The medical records search performed at each of the 3 collaborating veterinary medical teaching hospitals identified 176 cases. Fifty-five cases were excluded because of a deficient medical record or incomplete MR study, resulting in 121 dogs that met the inclusion criteria (27 from WSU, 47 from UGA, 47 from TAMU). Thirty-six percent (44/121) were clinically diagnosed with idiopathic epilepsy. Median age and body weight for dogs with idiopathic epilepsy were 4 years (range, 0.3–13 years) and 25 kg (range, 3–53 kg). There were 23 male castrated, 9 male intact, 10 spayed female, and 2 female intact dogs. Breeds represented included Labrador Retriever (n = 5), mixed breed (n = 5), Bulldog (n = 3), and 26 other breeds with ≤ 2 dogs each. Twenty-five dogs were described as having a progressive and 19 were described as having a nonprogressive clinical course. Median duration between the onset of clinical signs and MR was 90 days (range, 0.5–1,800 days). Two dogs diagnosed with idiopathic epilepsy were euthanized for unknown reasons following the MR scan, and no evidence of gross or histologic brain disease was identified.

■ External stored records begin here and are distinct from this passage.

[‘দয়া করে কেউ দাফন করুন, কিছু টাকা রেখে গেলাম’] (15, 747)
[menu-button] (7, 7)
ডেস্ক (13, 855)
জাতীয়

Dogs with histopathologically confirmed brain disease comprised 64% (77/121) of the study population. Sixteen percent (12/77) of these cases were diagnosed antemortem using a brain biopsy specimen. Necropsy and postmortem diagnoses were obtained in 84% (65/77) of cases. In total, there were 53 cases of brain neoplasia, 18 cases of inflammatory brain disease, and 6 cases of cerebrovascular brain disease. Median age and body weight were 9 years (range, 3–14 years) and 26 kg (range, 3–46 kg) for the neoplasia group, 5 years (range, 1–10 years) and 9.5 kg (range, 2–60 kg) for the inflammatory group, and 11 years (range, 1–13 years) and 26.5 kg (range, 3–41 kg) for the cerebrovascular group. In the neoplasia group, there were 27 male castrated, 2 male intact, 23 female spayed, and 1 female intact dogs. Within the inflammatory group, there were 8 male castrated, 2 male intact, 5 female spayed, and 3 female intact dogs. The cerebrovascular group consisted of 2 male castrated, 2 male intact, 1 female spayed, and 1 female intact dogs. Breeds represented among the groups with histologically confirmed brain disease included Golden Retriever (n = 10), Boxer (n = 7), mixed breed (n = 7), Boston Terrier (n = 6), Labrador Retriever (n = 6), American Staffordshire Terrier (n = 3), Australian Shepherd (n = 3), Bulldog (n = 3), Pug (n = 3), and 24 other breeds with ≤ 2 dogs each. A progressive clinical course was recognized in 34 dogs with neoplasia, 15 with inflammatory disease, and 5 with cerebrovascular disease. Nonprogressive signs were identified in 17 dogs with neoplasia, 3 with inflammatory disease, and 1 with cerebrovascular etiologies. Clinical improvement was reported in 3 dogs with neoplasia before MRI, but none in the other groups. Median duration between the onset of clinical signs and MR was 34 days (range, 1–280 days) for neoplastic disease, 5.5 days (range, 0.5–90 days) for inflammatory disease, and 3.5 days (range, 1–14 days) for cerebrovascular disease.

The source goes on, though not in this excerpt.